Hillary Clinton’s IT specialist Bryan Pagliano knows how to spin a broken record. In a private 90-minute deposition by the conservative watchdog group Judicial Watch on Wednesday, Pagliano spent the 80-minute interview replying to every question with basically the same prepared statement a total of 122 times.
“On the advice of counsel, I will decline to answer your question in reliance on my rights under the Fifth Amendment to the United States Constitution,” was the refrain.
It takes about seven seconds to say that aloud. Give or take the variations in Pagliano’s phrasing, that’s about 14 minutes, or about 17 percent of the hour-and-twenty-minute deposition.

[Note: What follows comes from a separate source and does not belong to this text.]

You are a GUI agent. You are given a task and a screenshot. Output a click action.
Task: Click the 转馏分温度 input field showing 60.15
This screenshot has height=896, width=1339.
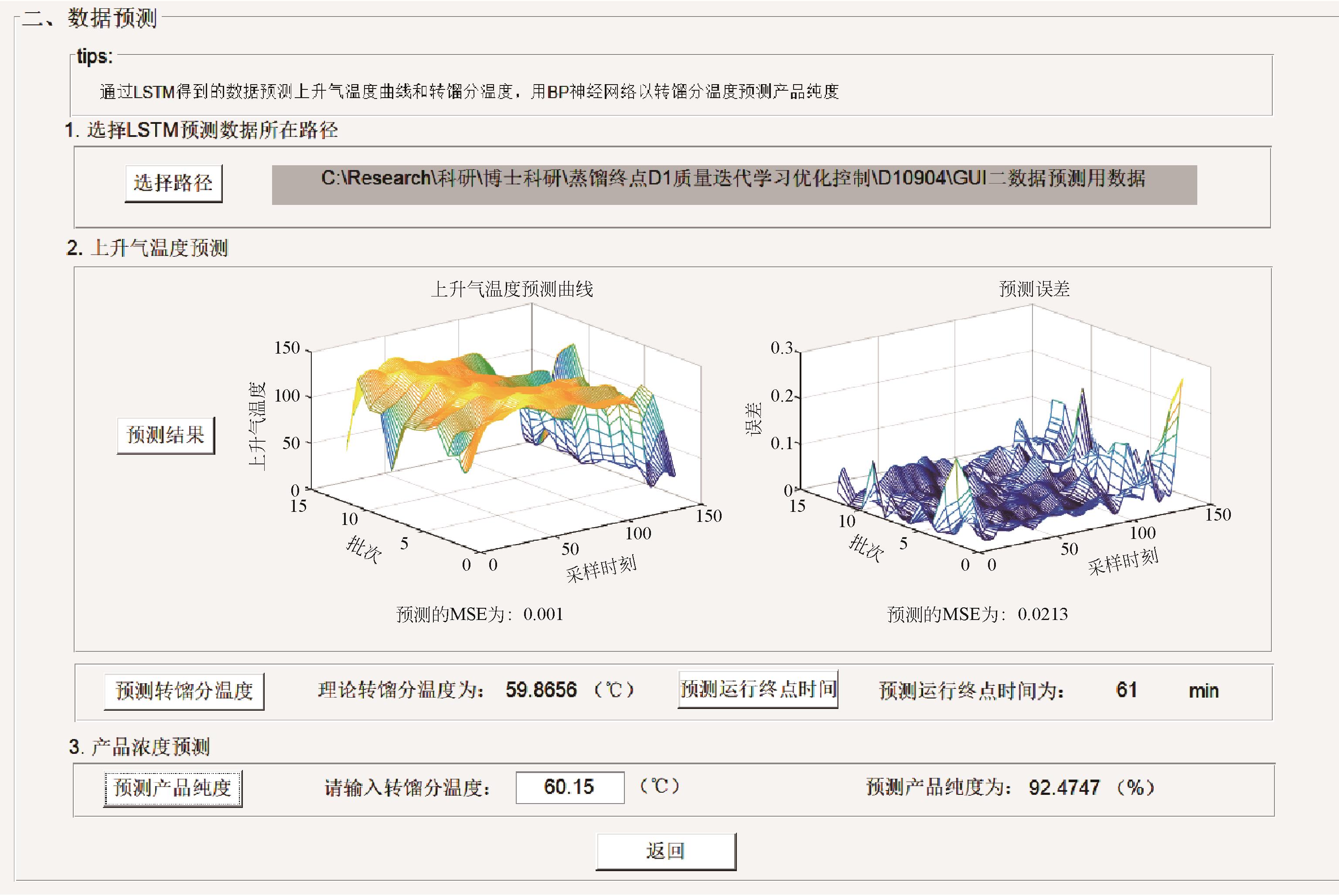[569, 787]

As one unnamed official put it to Fox News: “It was a sad day for government transparency.”
Pagliano was questioned by Judicial Watch as a part of a series of Freedom of Information Act lawsuits filed against the State Department. Through this lawsuit, Judicial Watch intends to make public how Clinton’s private email server was set up. The watchdog group thumbed Pagliano for a deposition because it believes he helped set up and manage Clintons personal server.
Judicial Watch, in a news release on Thursday, said he refused to answer questions about “whether the system was set up to thwart the Freedom of Information Act (FOIA); any email-related discussions with Clinton and her top aides; how the system was set up; whether Clinton deleted government records; and recent discussions he may have had with Clinton’s lawyers about the email issue.”
Clinton’s camp rejects the notion that Pagliano helped Clinton with a private server. A lawyer for Cheryl Mills, a senior Clinton aide, instructed Mills not to answer whether Pagliano was an “agent of the Clintons,” Fox News reports.
The Justice and State Departments disagree with the premise of Judicial Watch’s lawsuits, since the information that Judicial Watch is hoping to find through deposition has already been made public through Clinton’s testimony before the House Select Committee on Benghazi in October.
Federal judges, on the other hand, are allowing Judicial Watch to move forward with depositions in the cases because questions need to be answered about how Clinton’s email server was set up, Politico reports.
If Judicial Watch gets a whole lot more responses like Pagliano’s, the total time wasted could really add up.